Police describe him as highly intelligent. He meticulously planned each attack, conducting surveillance on the victim and family, he ensured he left no forensic traces, protected his identity by covering his face at all times, and left red herrings to divert family and/or police attention. He was soft-spoken, and his behaviour was unhurried, as he took a break during an attack in a victim's house to eat a meal. He threatened to kill his victims with a large hunting knife or a handgun.
Mr Cruel's weapons of choice

Mr Cruel threatened to kill his victims with a large hunting knife or a handgun.

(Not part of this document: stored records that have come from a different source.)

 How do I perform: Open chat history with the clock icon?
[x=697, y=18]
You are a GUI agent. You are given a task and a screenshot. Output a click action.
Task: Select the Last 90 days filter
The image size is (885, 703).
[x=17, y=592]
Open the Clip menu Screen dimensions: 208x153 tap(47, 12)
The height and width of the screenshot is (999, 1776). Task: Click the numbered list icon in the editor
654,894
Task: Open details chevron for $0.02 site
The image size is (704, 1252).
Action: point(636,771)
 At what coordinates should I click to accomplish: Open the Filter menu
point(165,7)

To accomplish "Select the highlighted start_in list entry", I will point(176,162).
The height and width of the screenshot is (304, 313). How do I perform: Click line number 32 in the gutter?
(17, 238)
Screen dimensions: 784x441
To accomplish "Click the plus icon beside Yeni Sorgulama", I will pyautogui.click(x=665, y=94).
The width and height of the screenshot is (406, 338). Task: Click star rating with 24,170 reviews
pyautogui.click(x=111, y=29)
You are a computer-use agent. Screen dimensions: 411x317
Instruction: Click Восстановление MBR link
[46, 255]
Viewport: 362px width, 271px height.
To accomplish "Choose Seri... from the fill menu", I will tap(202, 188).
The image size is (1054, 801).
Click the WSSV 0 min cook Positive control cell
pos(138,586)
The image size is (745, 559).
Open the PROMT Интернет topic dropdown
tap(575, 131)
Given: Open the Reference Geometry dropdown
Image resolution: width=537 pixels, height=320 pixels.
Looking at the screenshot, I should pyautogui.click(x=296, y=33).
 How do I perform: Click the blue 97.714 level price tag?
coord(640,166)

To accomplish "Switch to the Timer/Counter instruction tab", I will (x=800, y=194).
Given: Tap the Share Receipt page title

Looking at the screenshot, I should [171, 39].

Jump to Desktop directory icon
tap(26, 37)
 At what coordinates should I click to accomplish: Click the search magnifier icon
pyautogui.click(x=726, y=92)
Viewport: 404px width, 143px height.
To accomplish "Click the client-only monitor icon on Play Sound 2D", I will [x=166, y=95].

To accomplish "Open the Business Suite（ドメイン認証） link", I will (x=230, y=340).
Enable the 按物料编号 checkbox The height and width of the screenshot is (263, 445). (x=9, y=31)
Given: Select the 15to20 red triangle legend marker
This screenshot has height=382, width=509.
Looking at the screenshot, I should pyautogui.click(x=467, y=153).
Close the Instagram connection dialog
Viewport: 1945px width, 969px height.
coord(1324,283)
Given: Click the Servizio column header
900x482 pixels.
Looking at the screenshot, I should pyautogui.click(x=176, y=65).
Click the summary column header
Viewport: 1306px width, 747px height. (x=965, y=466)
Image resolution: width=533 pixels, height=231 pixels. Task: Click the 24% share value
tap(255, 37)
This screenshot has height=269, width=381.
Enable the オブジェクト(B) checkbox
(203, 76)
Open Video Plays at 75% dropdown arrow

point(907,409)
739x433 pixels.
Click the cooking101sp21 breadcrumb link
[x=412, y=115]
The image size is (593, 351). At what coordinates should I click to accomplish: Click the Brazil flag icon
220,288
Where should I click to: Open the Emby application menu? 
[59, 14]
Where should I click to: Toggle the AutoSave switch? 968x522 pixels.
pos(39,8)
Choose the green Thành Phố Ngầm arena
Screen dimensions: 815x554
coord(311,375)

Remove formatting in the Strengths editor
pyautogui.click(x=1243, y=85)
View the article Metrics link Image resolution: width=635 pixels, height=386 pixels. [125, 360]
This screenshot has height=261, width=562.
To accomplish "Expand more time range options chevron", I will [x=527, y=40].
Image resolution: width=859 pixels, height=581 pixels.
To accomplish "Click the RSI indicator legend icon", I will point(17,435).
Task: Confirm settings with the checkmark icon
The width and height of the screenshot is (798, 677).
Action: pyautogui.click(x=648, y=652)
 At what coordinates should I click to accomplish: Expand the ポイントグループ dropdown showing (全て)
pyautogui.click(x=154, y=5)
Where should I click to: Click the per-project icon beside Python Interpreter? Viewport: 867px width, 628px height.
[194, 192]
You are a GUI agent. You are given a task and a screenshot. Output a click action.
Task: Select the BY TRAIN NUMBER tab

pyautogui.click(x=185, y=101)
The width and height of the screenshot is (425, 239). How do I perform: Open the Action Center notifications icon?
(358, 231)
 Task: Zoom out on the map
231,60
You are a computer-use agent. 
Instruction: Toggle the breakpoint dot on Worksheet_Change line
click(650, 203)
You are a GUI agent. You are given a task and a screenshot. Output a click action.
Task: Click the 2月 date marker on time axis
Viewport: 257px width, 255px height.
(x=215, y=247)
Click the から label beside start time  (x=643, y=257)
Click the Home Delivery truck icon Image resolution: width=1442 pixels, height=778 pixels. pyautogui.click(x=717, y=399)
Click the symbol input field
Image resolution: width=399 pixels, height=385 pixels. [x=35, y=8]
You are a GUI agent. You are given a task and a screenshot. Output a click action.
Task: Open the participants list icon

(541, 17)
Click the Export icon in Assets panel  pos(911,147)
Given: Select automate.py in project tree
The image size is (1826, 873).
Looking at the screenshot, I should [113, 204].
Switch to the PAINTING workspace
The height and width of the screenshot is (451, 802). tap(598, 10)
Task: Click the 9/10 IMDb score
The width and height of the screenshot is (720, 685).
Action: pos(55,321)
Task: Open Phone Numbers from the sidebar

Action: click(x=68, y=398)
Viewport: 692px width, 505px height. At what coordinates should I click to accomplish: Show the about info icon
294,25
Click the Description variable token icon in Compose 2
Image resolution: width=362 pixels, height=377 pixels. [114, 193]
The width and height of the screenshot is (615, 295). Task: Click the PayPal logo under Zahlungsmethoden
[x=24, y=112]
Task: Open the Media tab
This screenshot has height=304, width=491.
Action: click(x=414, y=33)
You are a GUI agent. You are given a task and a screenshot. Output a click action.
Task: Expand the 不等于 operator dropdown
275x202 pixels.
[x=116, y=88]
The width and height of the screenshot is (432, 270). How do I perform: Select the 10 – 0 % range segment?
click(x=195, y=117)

Mr Cruel is believed to have videotaped or perhaps taken still photographs of his attacks. Detectives believe that if he is still alive, he will have kept the tapes and/or photos and will still collect, and possibly swap, child pornography. They say he almost certainly continues to collect pornography through the internet and may communicate with children using chat lines. He plans his crimes – for example, in one case he abducted a girl and told her he would release her in exactly 50 hours, and indeed he did. He bathed his victims carefully, with one victim describing the act as...
"like a mother washing a baby". 
In one case, he took a second set of clothes from the girl's home to dress her before she was freed. In another, he dumped the girl dressed in garbage bags so police could not test her original clothes. The modus operandi was the same in the home invasions/abductions in the three attacks and victim statements provided confirmation to police it was the same offender.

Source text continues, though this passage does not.